Hong Kong On The Hudson

A funny thing is happening on the way to China’s future economic domination of America and the western world. Contrary to expectations, some of China’s most successful corporations are choosing to plant roots in the West instead of the East.

Alibaba, for instance, represents China’s e-commerce version of the American firm Amazon. It was initially expected to list its first major public offering of stock on the Hong Kong Stock Exchange, the second largest exchange in Asia after the Tokyo Exchange. But last week, news outlets reported that Alibaba will choose to raise up to $15 billion on the New York Stock Exchange or the NASDAQ¬†instead.

Weibo is expected to raise $500 million in the United States as well. Weibo represents China’s version of Twitter, a service with more than 60 million active users.

Interestingly, Hong Kong appears to have lost Alibaba because of its regulatory insistence on the principle of investor control over boards of directors. Alibaba prefers to have its own managers and founders control its Board, a position that appears to be acceptable to the NYSE.

Investor control over corporate boards, of course, represents a bedrock principle of corporate governance.

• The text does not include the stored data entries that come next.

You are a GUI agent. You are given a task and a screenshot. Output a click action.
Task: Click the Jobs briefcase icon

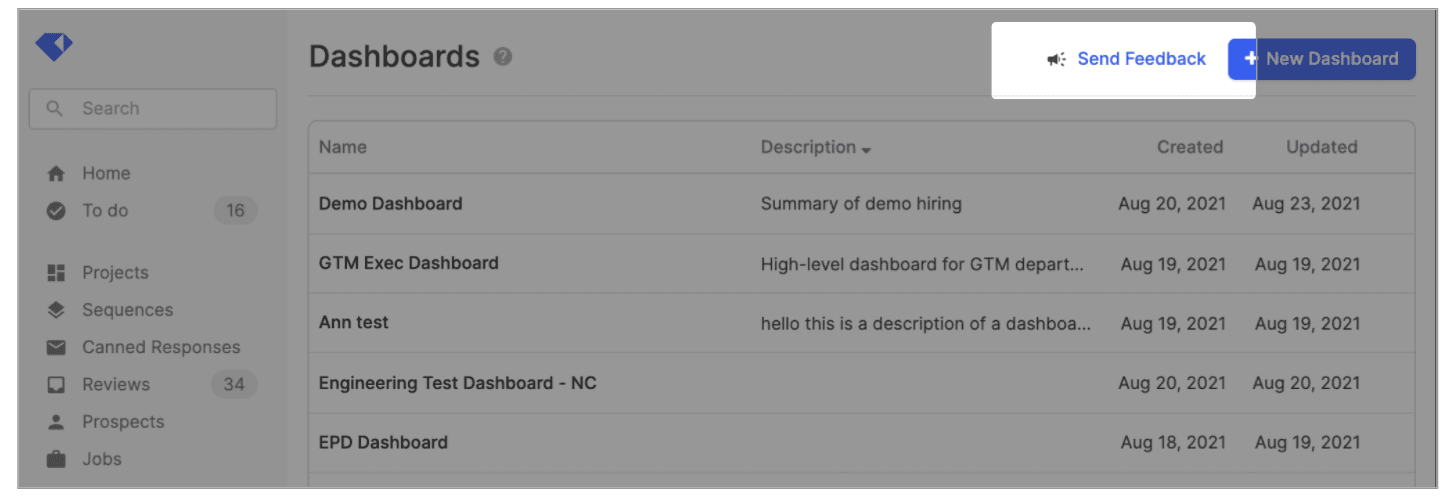(56, 460)
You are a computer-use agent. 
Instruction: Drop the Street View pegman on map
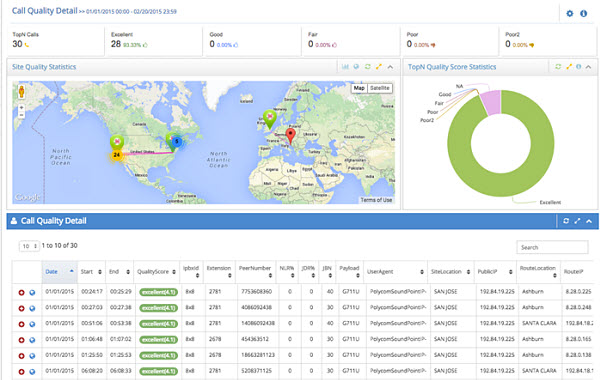[x=21, y=92]
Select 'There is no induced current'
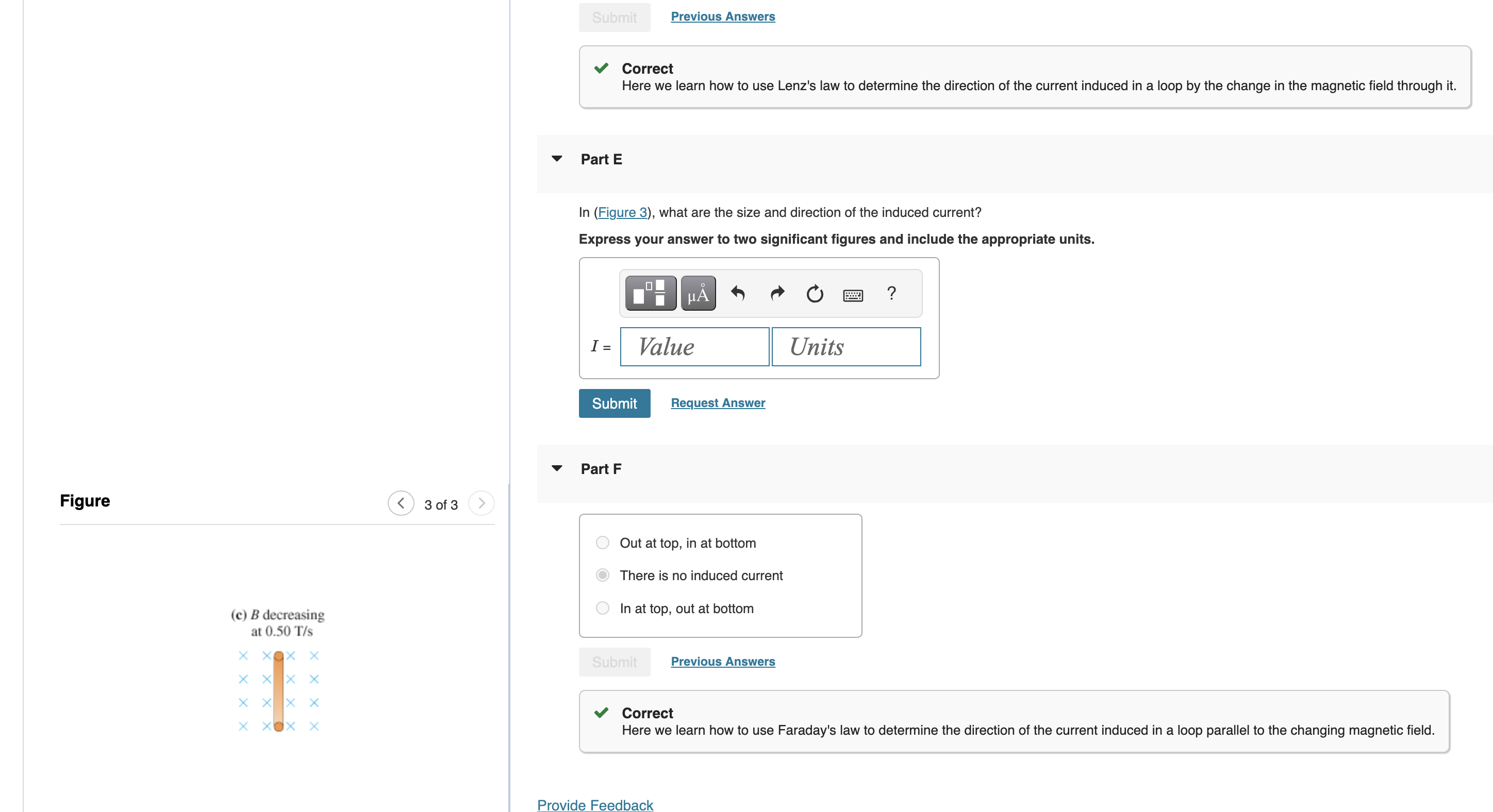This screenshot has width=1493, height=812. click(x=602, y=575)
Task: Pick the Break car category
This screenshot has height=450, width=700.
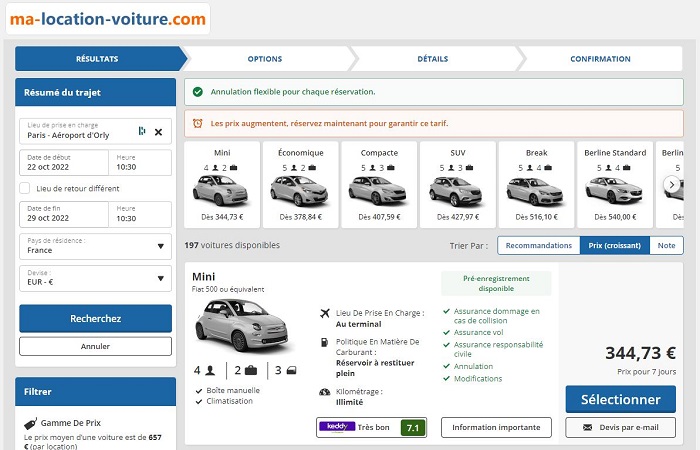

And yet major Chinese firms appear to be finding more flexible interpretations of this principle in the United States than in China.

Thus, New York may be evolving into “Hong Kong On The Hudson,” a moniker that does not refer solely to the prevalence of initial public offerings by Chinese firms on the NYSE or the NASDAQ. Apparently, it also refers to the willingness of stock exchange officials in the United States to accept management structures that are no longer acceptable in China.

If you were Mary Jo White, Chair of the United States Securities and Exchange Commission, would you permit the NYSE to win Chinese business by interpreting principles of corporate governance in a flexible manner?